_What you have to do_. Format the lines of the material below as a numbered list, skipping blank lines and leaving the pictures out.

(Records on locating words and elements)
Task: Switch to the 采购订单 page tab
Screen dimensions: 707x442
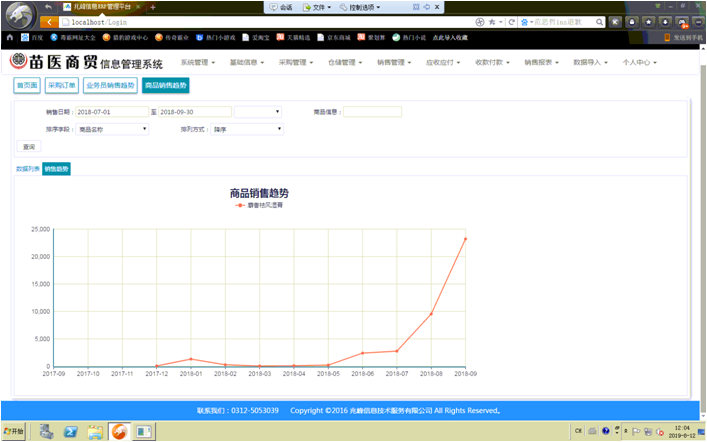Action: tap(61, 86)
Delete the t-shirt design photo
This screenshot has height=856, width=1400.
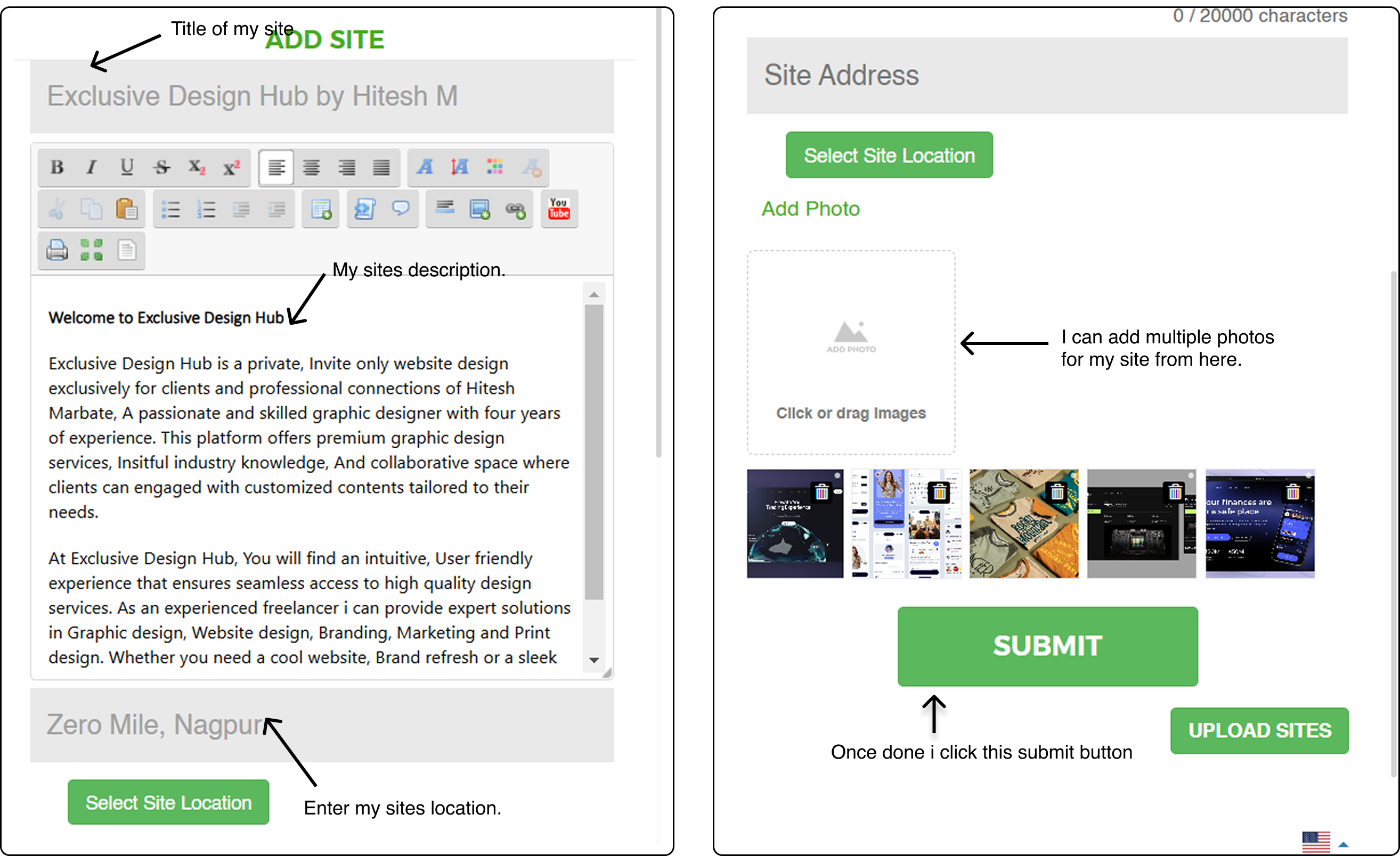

_Response below_.
1. Task: Switch to the 采购订单 page tab
2. Screen dimensions: 707x442
3. Action: tap(61, 86)
4. Delete the t-shirt design photo
5. This screenshot has height=856, width=1400.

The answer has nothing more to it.